PARTS OF THE EXERCISE
a - In the passage on obedience to rulers, write out again the part that begins at the words "Theodoret of Cyrrhus" and stops after "judgment of God.", replacing "judgment" with "condemnation" each time it appears.
b - In the passage on obedience to rulers, why does Theodoret say God is willing to tolerate even bad rulers? Answer in one to three sentences.
c - Write what comes next in the passage on obedience to rulers, picking up right after its last sentence.

Augustine points out: ‘If anyone thinks that because he is a Christian he does not have to pay taxes or tribute nor show proper respect to the authorities who take care of these things, he is in very great error. Likewise, if anyone thinks that he ought to submit to the point where he accepts that someone who is his superior in temporal affairs should have authority even over his faith, he falls into an even greater error. But the balance which the Lord himself prescribed is to be maintained: Render unto Caesar the things which are Caesar’s but unto God the things which are God’s. For although we are called into that kingdom where there will be no power of this world, nevertheless, while we are on the way there and until we have reached that state where every principality and power will be destroyed, let us put up with our condition for the sake of human affairs, doing nothing falsely and in this very thing obeying God who commands us to do it, rather than men’.
Theodoret of Cyrrhus comments: ‘The holy apostle teaches us that both authorities and obedience depend entirely on God’s providence, but he does not say that God has specifically appointed one person or another to exercise authority. For it is not the wickedness of individual rulers which comes from God but the establishment of the ruling power itself. . . . Since God wants sinners to be punished, he is prepared to tolerate even bad rulers’.3
2 So the person who resists such authority resists the ordinance of God, and those who resist will incur judgment
The context suggests the judgment in question is that carried out by the governing authorities (vv. 3, 5) and not the eschatological judgment of God.
3 (for rulers cause no fear for good conduct but for bad). Do you desire not to fear authority? Do good and you will receive its commendation,
Verse 3a (“for rulers cause no fear for good conduct but for bad”) shows that Paul is talking about a government that is functioning properly.

LISTED ENTRIES
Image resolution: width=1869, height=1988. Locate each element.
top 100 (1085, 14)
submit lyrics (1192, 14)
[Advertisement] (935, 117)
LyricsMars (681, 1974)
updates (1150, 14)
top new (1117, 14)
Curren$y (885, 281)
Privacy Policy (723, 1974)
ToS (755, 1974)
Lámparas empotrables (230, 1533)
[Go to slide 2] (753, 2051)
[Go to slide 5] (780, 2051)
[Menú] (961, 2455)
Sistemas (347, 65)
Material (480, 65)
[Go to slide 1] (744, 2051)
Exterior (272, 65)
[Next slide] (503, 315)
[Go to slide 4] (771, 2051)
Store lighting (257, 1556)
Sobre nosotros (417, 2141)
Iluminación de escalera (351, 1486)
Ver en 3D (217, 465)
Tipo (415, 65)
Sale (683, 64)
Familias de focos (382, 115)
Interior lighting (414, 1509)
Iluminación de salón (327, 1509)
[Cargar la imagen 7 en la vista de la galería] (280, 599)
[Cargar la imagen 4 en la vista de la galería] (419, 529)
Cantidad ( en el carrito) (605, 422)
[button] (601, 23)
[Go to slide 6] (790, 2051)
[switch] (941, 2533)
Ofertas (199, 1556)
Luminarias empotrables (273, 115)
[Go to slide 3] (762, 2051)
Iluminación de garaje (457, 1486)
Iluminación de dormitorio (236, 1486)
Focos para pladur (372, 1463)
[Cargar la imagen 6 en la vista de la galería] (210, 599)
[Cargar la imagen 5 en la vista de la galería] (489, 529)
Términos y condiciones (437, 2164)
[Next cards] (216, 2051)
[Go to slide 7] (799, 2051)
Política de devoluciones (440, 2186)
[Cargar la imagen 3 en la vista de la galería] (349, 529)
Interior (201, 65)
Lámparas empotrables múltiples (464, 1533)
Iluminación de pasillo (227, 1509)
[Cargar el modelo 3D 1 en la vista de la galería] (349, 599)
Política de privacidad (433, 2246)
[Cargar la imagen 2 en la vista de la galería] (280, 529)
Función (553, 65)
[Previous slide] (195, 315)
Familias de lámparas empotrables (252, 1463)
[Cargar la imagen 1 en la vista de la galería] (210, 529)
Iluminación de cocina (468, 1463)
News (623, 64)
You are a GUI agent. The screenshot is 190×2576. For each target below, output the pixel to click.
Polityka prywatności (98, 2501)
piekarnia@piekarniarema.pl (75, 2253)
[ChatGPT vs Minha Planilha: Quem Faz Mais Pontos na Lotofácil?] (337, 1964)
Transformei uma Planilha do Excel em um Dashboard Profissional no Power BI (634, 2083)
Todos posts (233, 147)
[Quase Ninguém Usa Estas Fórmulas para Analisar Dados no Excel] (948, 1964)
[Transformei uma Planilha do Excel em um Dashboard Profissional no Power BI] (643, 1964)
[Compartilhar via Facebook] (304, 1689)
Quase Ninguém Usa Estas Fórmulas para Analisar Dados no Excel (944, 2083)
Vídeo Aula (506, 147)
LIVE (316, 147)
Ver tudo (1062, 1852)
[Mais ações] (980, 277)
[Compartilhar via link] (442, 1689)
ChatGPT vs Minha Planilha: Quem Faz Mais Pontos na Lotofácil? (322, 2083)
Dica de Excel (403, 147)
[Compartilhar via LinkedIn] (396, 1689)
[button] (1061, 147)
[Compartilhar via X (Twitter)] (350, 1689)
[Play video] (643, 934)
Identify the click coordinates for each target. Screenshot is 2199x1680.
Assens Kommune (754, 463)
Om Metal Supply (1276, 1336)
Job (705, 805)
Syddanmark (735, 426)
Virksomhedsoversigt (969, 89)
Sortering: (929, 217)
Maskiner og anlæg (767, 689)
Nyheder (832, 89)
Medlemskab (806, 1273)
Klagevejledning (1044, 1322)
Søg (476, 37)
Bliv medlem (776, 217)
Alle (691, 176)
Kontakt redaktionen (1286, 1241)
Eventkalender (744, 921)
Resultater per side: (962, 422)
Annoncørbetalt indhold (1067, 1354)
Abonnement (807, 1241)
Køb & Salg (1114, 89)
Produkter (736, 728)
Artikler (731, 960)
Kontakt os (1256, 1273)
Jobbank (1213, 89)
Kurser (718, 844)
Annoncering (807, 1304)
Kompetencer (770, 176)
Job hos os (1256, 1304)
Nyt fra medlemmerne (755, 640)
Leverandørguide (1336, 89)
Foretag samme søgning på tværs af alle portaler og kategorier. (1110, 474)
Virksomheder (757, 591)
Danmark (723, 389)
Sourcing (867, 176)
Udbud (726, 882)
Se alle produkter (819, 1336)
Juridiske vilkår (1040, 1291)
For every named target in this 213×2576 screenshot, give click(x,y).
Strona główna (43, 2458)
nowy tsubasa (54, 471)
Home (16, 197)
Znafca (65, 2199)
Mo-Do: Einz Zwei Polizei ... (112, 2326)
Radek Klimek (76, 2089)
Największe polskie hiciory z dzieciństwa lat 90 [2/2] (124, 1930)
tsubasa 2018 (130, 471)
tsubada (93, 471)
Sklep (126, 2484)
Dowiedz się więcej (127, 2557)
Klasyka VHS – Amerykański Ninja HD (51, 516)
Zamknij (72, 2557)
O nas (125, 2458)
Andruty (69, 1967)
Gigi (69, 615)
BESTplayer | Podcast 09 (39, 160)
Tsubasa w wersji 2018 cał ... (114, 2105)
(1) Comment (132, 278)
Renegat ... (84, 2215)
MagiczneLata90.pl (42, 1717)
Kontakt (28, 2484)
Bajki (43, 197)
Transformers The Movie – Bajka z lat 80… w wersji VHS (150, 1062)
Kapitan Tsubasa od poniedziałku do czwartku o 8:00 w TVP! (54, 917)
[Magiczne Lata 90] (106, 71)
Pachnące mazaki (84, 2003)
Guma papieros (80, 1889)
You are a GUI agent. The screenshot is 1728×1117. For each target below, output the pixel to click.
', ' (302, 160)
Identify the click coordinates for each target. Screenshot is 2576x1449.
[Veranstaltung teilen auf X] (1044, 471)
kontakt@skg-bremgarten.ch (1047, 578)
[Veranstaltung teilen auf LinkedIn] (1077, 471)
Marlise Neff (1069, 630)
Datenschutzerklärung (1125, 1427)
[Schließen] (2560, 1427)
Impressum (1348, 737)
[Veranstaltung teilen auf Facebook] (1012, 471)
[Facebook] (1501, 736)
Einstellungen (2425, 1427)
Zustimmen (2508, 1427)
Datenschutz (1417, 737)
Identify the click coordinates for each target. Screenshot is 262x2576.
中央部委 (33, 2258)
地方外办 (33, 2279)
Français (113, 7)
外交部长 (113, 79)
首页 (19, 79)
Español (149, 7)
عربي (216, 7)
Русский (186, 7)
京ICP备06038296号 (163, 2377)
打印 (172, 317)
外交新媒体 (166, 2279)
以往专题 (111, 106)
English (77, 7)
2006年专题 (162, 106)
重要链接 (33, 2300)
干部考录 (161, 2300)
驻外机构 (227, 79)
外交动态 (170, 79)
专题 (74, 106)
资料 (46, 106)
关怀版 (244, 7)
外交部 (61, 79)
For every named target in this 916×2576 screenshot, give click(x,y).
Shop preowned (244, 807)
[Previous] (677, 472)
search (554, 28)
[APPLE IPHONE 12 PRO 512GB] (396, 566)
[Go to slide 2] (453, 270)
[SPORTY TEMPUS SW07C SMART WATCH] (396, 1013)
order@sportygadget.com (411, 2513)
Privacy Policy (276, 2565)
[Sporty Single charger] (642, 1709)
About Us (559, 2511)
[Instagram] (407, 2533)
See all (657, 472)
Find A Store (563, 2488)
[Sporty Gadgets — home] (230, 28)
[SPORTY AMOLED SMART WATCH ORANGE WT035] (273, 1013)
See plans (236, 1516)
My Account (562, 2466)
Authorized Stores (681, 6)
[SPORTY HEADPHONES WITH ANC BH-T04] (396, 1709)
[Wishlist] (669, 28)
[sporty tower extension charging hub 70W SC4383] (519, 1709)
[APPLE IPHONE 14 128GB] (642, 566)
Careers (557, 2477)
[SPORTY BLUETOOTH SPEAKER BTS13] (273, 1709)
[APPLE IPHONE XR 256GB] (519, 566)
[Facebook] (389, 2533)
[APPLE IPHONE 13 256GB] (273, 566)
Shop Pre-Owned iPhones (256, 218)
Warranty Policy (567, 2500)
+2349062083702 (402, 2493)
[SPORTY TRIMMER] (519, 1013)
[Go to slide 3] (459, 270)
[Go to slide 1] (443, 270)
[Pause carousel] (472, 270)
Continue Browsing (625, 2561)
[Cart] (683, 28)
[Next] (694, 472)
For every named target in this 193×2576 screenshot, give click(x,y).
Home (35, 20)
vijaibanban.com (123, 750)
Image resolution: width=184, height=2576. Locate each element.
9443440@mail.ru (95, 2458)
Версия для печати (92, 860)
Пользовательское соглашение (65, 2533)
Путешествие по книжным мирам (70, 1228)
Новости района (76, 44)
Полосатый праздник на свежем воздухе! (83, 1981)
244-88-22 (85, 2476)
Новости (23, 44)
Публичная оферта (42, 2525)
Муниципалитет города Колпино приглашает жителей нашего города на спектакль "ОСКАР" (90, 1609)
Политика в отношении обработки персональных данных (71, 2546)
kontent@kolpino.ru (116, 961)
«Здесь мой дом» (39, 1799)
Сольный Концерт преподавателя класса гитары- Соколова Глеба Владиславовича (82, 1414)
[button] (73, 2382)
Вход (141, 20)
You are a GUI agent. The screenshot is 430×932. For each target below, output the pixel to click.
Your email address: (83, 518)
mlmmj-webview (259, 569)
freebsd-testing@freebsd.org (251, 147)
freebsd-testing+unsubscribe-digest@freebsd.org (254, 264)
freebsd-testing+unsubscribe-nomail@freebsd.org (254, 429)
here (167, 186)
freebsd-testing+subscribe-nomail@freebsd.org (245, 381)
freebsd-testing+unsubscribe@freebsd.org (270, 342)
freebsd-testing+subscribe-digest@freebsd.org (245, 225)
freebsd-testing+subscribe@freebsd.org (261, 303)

ANSWERS FOR THIS EXERCISE
a -
Theodoret of Cyrrhus comments: ‘The holy apostle teaches us that both authorities and obedience depend entirely on God’s providence, but he does not say that God has specifically appointed one person or another to exercise authority. For it is not the wickedness of individual rulers which comes from God but the establishment of the ruling power itself. . . . Since God wants sinners to be punished, he is prepared to tolerate even bad rulers’.3
2 So the person who resists such authority resists the ordinance of God, and those who resist will incur condemnation
The context suggests the condemnation in question is that carried out by the governing authorities (vv. 3, 5) and not the eschatological condemnation of God.

b - Theodoret says God wants sinners to be punished, so he is prepared to tolerate even bad rulers. What comes from God is the ruling power itself, not the wickedness of individual rulers.

c -
When Paul says that those who do ‘good’ may expect commendation from the governing authority, he is using the terminology of Hellenistic civic life. Winter argues that ‘there is a considerable body of evidence from inscriptions which shows that Paul’s assurance, and also that of the parallel statement in 1 Pet. 2.15, was fully justified. This epigraphic evidence clearly demonstrates along with literary evidence that not only did rulers praise and honor those who undertook good works which benefited the city, but at the same time they promised likewise to publicly honor others who would undertake similar benefactions in the future’. To do ‘good’ was understood to mean doing things that were useful for society, things of worth and social significance. Jewett stresses, ‘the fact that Romans was drafted during a period of exemplary Roman administration led by Seneca and Burrus augments the likelihood that Paul’s formulation would have resonated positively in Rome. However, before and after that period, Paul’s unqualified formulation that officials punish the bad and praise the good seems far from accurate. . . . Paul’s wording clearly implies that within the Roman churches “there must have been Christians of very considerable means” who could play the role of public benefactors and gain such recognition’.4
4 for it is God’s servant for your good. But if you do wrong, be in fear, for it does not bear the sword in vain. It is God’s servant to administer retribution on the wrongdoer.
People can serve God’s purposes unconsciously so even a non-Christian ruler can be called a servant of God. The “sword” is frequently connected with a violent death in the NT (Acts 12:2; 16:27; Rom 8:35; Heb 11:34, 37) so the phrase “bear the sword” probably means having the power to inflict capital punishment. When the governing authorities administer punishment on wrongdoers they are acting as God’s agent. While individual believers are not to seek vengeance (12:17-21) it does not follow that the government cannot punish law breakers.
5 Therefore it is necessary to be in subjection, not only because of the wrath of the authorities but also because of your conscience.
Verse 5a reiterates verse 1a. “Believers should obey the state because they know in their conscience that God has established the state as mediators of his rule.”5
Christians know what Paul has just taught: that secular rulers are appointed by God (v. 1b) and that they function therefore as his servants (v. 4). The “necessity” for Christians to submit to government is therefore no mere practical expedient, a means of avoiding punishment; it arises ultimately from insight into God’s providential ordering of human history. Such submission is part of that “good, well-pleasing, and perfect” will of God discovered by the renewed mind (cf. also 1 Pet. 2:13, where the believer is to submit to “every human institution” “because of the Lord”). “Not being conformed to this world” does not require Christians to renounce every institution now in place in society. For some of them–such as government and marriage–reflect God’s providential ordering of the world for our good and his glory.6
6 For this reason you also pay taxes, for the authorities are God’s servants devoted to governing.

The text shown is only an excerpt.